Nella fattispecie, come già rilevato, la Corte distrettuale ha rilevato che “i comportamenti descritti e dimostrati dall’istruttoria in sede penale (e peraltro mai negati dal D.) sono “di particolare gravità sotto il profilo del vincolo fiduciario” anche in considerazione delle mansioni svolte dal D. nell’ambito della sicurezza delle infrastrutture. Tale affermazione è difficilmente contestabile e certo il vincolo fiduciario non può dirsi meno leso dalla circostanza che “generalmente” l’incolpato lavora in squadra (essendo di comune esperienza che la perdita di controllo da parte di uno dei componenti di una squadra può mettere a repentaglio sia i colleghi che l’utenza); non si vede infatti come l’interesse aziendale possa essere efficacemente perseguito da una squadra di colleghi i cui componenti, prima ancora di occuparsi della sicurezza delle infrastrutture ferroviarie, devono impiegare le loro energie nel contenere il rischio che un membro della loro stessa squadra possa nuovamente indulgere in comportamenti così distruttivi e antisociali quali quello che ha visto protagonista il D. nella sera del *****. Lo stato di ebbrezza alcolica, poi, lungi dal costituire una attenuante, a sua volta si manifesta sintomo di una fragilità che contribuisce alla nefasta prognosi di correttezza del futuro adempimento, sempre in considerazione delle mansioni specifiche di operatore specializzato della sicurezza.

7. In conclusione, il ricorso va respinto. Le spese di lite sono liquidate secondo il criterio della soccombenza dettato dall’art. 91 c.p.c..

10. Il ricorso è stato notificato in data successiva a quella (31/1/2013) di entrata in vigore della legge di stabilità del 2013 (L. 24 dicembre 2012, n. 228, art. 1, comma 17), che ha integrato il D.P.R. 30 maggio 2002, n. 115, art. 13, aggiungendovi il comma 1 quater, del seguente tenore: “Quando l’impugnazione, anche incidentale è respinta integralmente o è dichiarata inammissibile o improcedibile, la parte che l’ha proposta è tenuta a versare un ulteriore importo a titolo di contributo unificato pari a quello dovuto per la stessa impugnazione, principale o incidentale, a norma art. 1 bis. Il giudice da atto nel provvedimento della sussistenza dei presupposti di cui al periodo precedente e l’obbligo di pagamento sorge al momento del deposito dello stesso”. Essendo il ricorso in questione (avente natura chiaramente impugnatoria) integralmente da respingersi, deve provvedersi in conformità.

PQM

La Corte rigetta il ricorso e condanna il ricorrente a pagare le spese del presente giudizio di legittimità liquidate in Euro 200,00 per esborsi e in Euro 4.000,00 per compensi professionali, oltre spese generali al 15% ed accessori di legge.
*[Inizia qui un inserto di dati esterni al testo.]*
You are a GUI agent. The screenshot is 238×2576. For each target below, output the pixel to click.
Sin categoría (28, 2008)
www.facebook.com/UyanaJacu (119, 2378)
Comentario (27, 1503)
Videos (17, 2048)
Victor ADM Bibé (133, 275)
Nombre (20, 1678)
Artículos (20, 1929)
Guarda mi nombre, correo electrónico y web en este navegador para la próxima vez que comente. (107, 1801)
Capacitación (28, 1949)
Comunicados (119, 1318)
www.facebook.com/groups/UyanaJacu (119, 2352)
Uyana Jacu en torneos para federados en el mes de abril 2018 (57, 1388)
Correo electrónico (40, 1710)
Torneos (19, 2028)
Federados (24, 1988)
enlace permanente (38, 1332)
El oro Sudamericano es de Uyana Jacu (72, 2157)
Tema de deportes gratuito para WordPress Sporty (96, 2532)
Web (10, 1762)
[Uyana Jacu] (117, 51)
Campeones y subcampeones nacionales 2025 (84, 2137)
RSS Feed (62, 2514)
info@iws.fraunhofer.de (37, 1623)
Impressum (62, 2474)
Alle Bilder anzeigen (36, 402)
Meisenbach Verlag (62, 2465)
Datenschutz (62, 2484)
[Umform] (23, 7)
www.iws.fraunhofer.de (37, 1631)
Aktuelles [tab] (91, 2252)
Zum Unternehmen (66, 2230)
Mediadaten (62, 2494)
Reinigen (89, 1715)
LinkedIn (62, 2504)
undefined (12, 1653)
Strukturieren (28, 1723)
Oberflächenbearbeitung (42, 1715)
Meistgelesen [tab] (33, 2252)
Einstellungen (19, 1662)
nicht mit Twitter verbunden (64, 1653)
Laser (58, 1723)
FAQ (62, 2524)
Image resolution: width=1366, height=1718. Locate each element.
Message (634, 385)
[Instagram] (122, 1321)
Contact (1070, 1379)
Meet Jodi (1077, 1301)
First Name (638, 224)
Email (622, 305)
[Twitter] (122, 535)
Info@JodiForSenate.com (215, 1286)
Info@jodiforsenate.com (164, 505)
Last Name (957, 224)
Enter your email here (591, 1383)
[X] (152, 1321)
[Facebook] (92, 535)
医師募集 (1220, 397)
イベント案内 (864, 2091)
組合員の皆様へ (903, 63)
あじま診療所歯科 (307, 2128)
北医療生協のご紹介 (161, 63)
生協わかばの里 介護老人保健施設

Ai sensi del D.P.R. n. 115 del 2002, art. 13, comma 1 quater, dà atto della sussistenza dei presupposti per il versamento, da parte del ricorrente, dell’ulteriore importo a titolo di contributo unificato pari a quello dovuto per il ricorso, a norma dello stesso art. 13, comma 1 bis.

Così deciso in Roma, nella Camera di Consiglio, il 7 febbraio 2019.